Tuesday, May 25, 2021

WMATMA: Great beginnings part III


The Spruce Mercantile building


Story by Don Arndt

 Continuing with the history of Frontier Village

  1984 was a huge year for WMATMA and Frontier Village. Our 6th annual show was that year and was held on our new grounds being moved from the City Park. For the first time we were able to put something up permanent. Construction of several buildings on our new grounds were started that year and we “temporarily” called the whole endeavor Frontier Village with plans to give the little town a permanent name later.  One of the largest undertaking that year was the acquisition of a wooden two-story store building at Spruce Mo, East of Butler several miles. At the corner of BB and H highways, it had a long history starting circa 1900. It was the Odd Fellows Lodge who built it and using the top floor for themselves and the ground floor was a general store. Members of WMAT MA tore the structure down, every board and piece of trim, windows, and all. We hauled it all to the “Village” and under the supervision and planning of Don Hill, where we re-built the store but only as a one-story building. By the 1985, 7th annual show and with hundreds of donations from all over the area, the Ladies Aux outfitted the old store with memorabilia making the general store look much like it did in the early part of the 20th century. 

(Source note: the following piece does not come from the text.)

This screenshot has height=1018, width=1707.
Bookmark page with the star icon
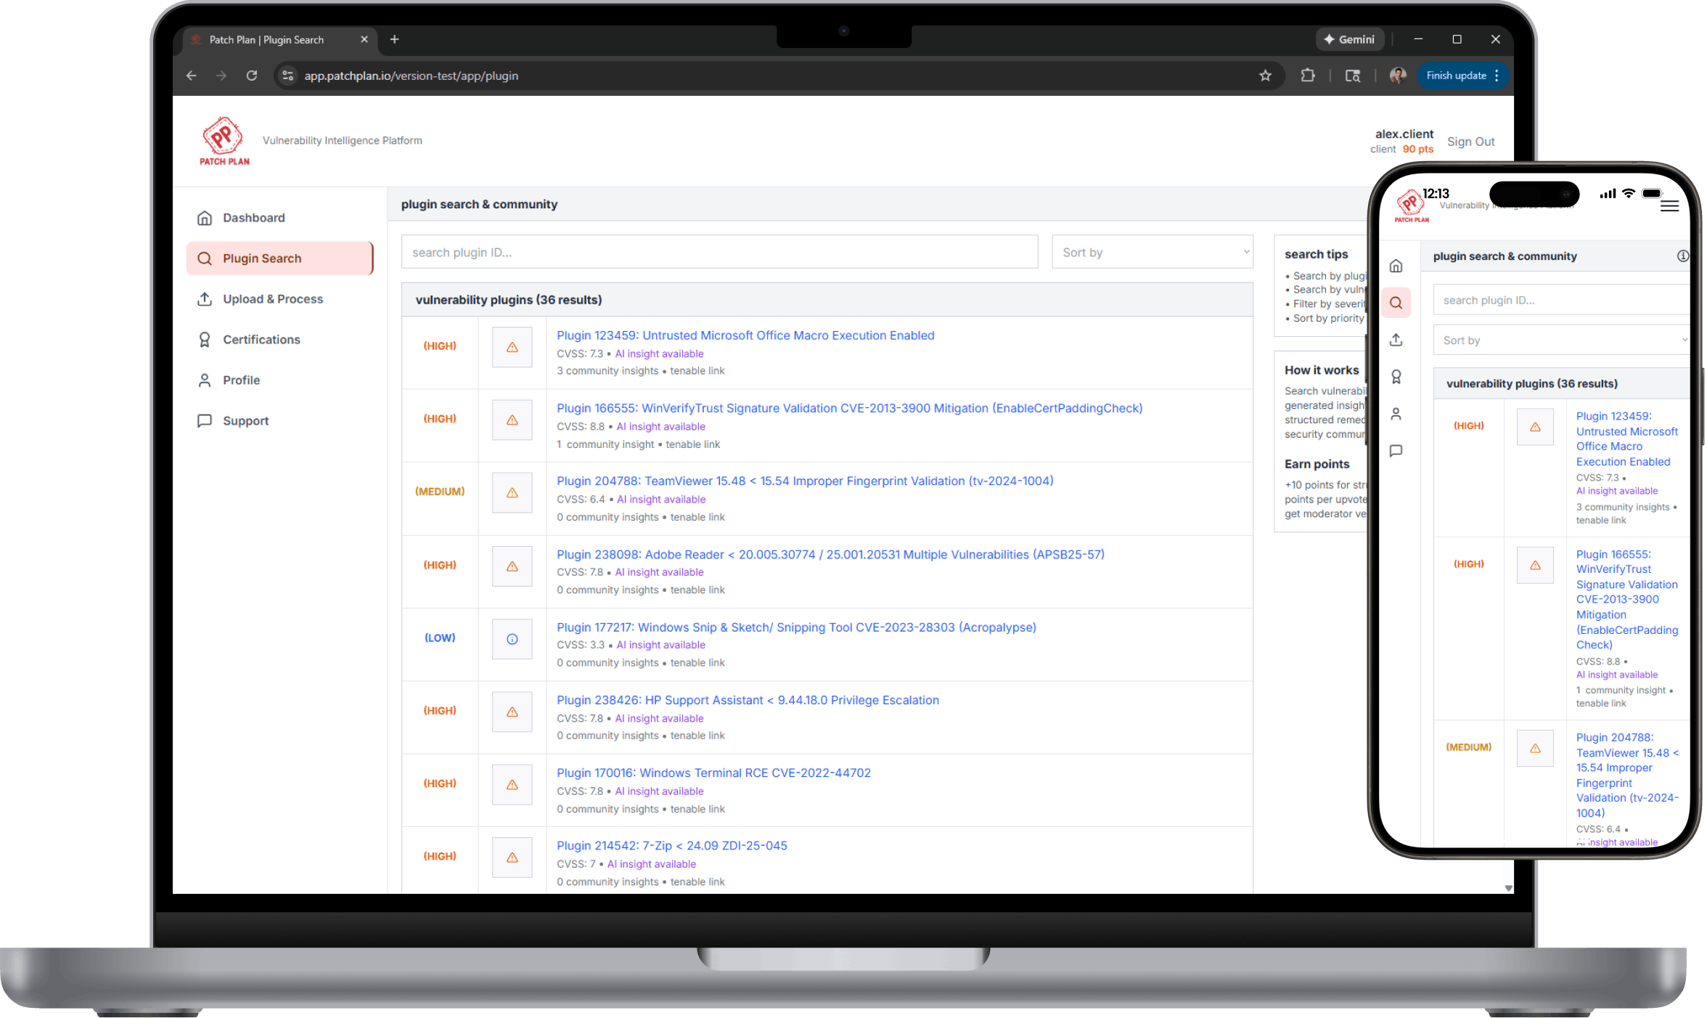(1265, 76)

 The men and their wives put in countless hours dismantling the old building and then building it back. I remember many of the women driving the nails out of all the boards that were taken down and the loading it all on trailers. Cleaning used lumber is not an easy job! The girls also removed all the decorative square wall and ceiling tin work carefully so it could all be used to finish the “new” store. I wish I could remember and list those that worked on the huge project, but I’m sure I would leave out some names. I will say that the driving force and expertise was Don and Lillian Hill. It was worth the effort because the Spruce Mercantile Store is certainly a highlight of our living museum to this day. After completion, the ladies then added a kitchen area enabling them to serve their famous meals for several years until the present-day kitchen was built.